Bara menelaah wajahnya dari kejauhan, ia sedikit tertegun karena mengira akan dirias penuh warna dan kehebohan. Riasannya sederhana tapi menarik perhatian. Sebuah titik besar berwarna di area atas dan bawah kedua matanya, riasan sama merahnya mengikuti kontur hidung, dan riasan di bibir masih berwarna merah hanya di area tengah bibir. Sebuah lambang wajik besar berwarna putih di pipi kanan, sebuah lambang hati besar berwarna hitam, di pipi kiri, dan satu titik merah di masing-masing ujung bibir. 

Mereka berdua lalu berpose di depan cermin kamar mandi, memegang kamera berswafoto bersama. CEKREK!CEKREK! Dua foto dengan kamera Bara, selanjutnya menggunakan smartphone Amelia.

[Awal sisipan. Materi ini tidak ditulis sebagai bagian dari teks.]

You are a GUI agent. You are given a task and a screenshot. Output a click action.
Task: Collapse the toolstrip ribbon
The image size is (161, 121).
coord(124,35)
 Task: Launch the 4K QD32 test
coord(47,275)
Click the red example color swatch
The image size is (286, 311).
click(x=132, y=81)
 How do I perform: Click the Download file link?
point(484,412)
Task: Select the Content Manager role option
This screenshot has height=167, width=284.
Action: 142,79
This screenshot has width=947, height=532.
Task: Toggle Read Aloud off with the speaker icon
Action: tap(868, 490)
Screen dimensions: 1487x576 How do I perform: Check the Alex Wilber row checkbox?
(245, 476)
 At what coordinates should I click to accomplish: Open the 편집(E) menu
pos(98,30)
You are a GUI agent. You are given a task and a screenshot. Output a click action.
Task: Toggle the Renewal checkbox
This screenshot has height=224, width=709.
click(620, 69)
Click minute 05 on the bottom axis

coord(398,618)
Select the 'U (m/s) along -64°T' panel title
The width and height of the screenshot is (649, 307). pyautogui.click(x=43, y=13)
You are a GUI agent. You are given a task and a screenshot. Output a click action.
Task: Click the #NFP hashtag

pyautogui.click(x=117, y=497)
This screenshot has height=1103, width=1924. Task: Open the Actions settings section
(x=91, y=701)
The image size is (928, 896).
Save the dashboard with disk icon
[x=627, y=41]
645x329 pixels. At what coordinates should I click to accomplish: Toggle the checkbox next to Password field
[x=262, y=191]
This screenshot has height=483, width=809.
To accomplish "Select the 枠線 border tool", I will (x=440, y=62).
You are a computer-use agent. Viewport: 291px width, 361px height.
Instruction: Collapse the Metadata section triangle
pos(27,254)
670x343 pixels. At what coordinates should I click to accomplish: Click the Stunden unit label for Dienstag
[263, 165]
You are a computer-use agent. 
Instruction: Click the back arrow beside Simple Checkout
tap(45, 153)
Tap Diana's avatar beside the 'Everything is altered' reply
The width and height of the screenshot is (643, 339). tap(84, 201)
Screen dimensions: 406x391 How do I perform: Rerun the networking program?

Mereka berdua tersenyum, senyum yang tidak sepenuhnya ceria namun intim, sedikit bingung namun menghargai sepenuh hati. Bingung dengan pikiran masing-masing.

Mereka lanjut menghabiskan minuman yang hampir tidak tersentuh sama sekali sebelumnya dan berbincang-bincang ringan. Mereka tertidur bersampingan di lantai. Kepala Amelia menempel di bahu kanan Bara, tangannya tergeletak lembut di atas perut. Wajah Bara menghadap ke kiri, tangan kiri Bara seakan ingin meraih sesuatu di arah yang sama.